Вилл Кемп сел в своей дощатой кровати и взял кусок пирога, не взглянув на него и не сказав Абелю ни слова благодарности. Он так и вцепился в снедь зубами. Я подумал: интересно, когда он ел последний раз?
– То есть, – сказал Кемп после того, как проглотил большую часть пирога, – вы должны понимать: когда я говорю, что выплясал себя из мира, я имею в виду, я выплясал себя из театра «Глобус».
– А еще я принес вам вот это, – произнес Абель Глейз.
Из другой полы своего камзола он извлек небольшую закупоренную бутылку. Я понял, что он заранее запасся этими скромными подношениями. Он был просто ходячей кладовой. Он протянул бутылку Кемпу, который уже устроился на краю своего низкого ложа. Кемп большим пальцем отбросил пробку, запрокинул назад голову и с громким бульканьем втянул в себя половину содержимого. Его кадык отплясывал джигу на костлявой шее.
Утолив жажду, он взглянул на Абеля.
– Херес мастера Ричардсона, – сказал тот.
– У Тейлора лучше, – проворчал Кемп. – Идите к Тейлору на Брайт-стрит. Ричардсон кладет в свое вино известь.
У меня в голове крутилась поговорка о дареном коне, которому не смотрят в зубы, но я промолчал.

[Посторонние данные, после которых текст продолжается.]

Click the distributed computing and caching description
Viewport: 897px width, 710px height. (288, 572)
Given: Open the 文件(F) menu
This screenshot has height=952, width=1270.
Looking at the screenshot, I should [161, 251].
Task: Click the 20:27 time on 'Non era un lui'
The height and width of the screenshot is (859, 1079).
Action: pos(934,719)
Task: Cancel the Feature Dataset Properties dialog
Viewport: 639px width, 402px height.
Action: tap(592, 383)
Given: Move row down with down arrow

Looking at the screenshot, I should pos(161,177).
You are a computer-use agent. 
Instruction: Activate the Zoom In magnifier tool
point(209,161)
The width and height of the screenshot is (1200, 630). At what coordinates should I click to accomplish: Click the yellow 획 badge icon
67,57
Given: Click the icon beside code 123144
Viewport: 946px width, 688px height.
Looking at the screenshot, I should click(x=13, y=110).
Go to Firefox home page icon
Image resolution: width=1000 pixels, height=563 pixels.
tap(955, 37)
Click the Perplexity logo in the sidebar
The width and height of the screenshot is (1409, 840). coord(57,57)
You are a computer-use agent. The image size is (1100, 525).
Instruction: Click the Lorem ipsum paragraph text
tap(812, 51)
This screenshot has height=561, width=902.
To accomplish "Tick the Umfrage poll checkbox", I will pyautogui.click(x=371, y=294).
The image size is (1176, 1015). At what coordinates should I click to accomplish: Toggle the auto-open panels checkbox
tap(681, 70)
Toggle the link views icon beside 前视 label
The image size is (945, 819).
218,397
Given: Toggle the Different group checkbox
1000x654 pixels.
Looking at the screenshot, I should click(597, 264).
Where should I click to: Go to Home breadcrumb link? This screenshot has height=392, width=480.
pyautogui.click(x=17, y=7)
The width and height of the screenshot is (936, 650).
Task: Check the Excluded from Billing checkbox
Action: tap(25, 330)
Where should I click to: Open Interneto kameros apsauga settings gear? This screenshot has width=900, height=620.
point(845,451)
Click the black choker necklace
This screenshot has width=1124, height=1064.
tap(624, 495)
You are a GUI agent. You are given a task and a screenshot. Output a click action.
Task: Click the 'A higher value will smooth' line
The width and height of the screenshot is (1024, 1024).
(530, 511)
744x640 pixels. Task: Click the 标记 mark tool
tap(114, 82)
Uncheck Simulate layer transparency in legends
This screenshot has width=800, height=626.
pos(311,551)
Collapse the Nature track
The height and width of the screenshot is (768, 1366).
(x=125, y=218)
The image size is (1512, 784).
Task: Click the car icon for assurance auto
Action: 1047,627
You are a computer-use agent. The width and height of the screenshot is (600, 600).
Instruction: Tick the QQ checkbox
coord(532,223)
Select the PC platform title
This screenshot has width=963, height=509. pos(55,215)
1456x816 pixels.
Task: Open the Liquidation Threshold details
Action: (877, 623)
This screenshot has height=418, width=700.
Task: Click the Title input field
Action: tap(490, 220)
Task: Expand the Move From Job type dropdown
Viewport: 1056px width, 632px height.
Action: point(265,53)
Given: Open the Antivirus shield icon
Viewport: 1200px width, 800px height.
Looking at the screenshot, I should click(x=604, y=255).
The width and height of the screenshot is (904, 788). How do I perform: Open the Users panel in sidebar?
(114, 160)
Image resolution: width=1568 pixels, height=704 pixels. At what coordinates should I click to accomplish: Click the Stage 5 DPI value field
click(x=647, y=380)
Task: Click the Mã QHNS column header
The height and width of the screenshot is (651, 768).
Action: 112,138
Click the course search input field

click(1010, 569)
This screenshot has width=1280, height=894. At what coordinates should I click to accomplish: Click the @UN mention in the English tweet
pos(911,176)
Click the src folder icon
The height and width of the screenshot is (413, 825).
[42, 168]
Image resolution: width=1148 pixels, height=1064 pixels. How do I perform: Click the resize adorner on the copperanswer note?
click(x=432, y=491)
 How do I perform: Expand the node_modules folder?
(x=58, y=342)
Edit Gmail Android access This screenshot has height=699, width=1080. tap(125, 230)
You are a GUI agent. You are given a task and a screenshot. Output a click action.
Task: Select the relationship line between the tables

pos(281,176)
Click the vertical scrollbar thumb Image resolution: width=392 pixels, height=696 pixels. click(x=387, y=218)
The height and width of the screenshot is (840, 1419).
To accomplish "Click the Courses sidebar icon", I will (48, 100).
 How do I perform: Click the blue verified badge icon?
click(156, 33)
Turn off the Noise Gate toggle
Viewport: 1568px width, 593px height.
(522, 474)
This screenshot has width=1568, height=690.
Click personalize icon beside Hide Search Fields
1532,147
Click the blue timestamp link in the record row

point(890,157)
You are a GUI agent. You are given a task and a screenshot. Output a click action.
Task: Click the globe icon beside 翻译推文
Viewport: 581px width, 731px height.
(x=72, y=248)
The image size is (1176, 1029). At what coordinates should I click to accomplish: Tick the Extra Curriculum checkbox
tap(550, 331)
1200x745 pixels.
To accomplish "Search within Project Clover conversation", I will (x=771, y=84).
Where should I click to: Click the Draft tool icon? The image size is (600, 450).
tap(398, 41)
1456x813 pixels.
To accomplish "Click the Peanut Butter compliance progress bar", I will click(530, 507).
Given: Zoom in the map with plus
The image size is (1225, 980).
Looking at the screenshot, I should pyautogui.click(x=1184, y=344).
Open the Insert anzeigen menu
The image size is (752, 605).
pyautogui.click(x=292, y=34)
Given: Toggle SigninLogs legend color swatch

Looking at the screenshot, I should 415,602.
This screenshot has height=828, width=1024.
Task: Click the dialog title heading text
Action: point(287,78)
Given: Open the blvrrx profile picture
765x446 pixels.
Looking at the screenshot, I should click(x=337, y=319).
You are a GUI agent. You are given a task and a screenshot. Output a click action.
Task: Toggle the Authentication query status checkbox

Пусть Вилл Кемп цепляется за последние крохи своего достоинства, раз уж у него, похоже, больше ничего не осталось. К тому же очевидно было, что Абель выбрал верный путь для того, чтобы добиться внимания и одобрения старого шута. Каковы бы ни были недостатки белого вина, результаты его действия проявились почти сразу же. Кемп по-прежнему сидел на краю кровати, но теперь он выпрямился, а на его лице – самой подвижной части его тела, которое когда-то двигалось непрестанно, – зажегся интерес к посетителям.
– Это только временно, – произнес он, окидывая взглядом скудную обстановку. – Я скоро буду выступать со «Слугами лорда Вустера».
У меня на этот счет были сомнения. Я не был уверен, что он когда-нибудь снова спляшет джигу или сострит на публике. Но Абель проявил больше чуткости.
– Было бы жаль, сэр, если бы сцена лишилась вашего гения на слишком долгий срок.
– И я того же мнения, господин… как вы сказали, ваше имя?…
– Абель Глейз.
– Приятно знать, что есть еще один или два человека среди «Слуг лорд-камергера», у которых голова на месте.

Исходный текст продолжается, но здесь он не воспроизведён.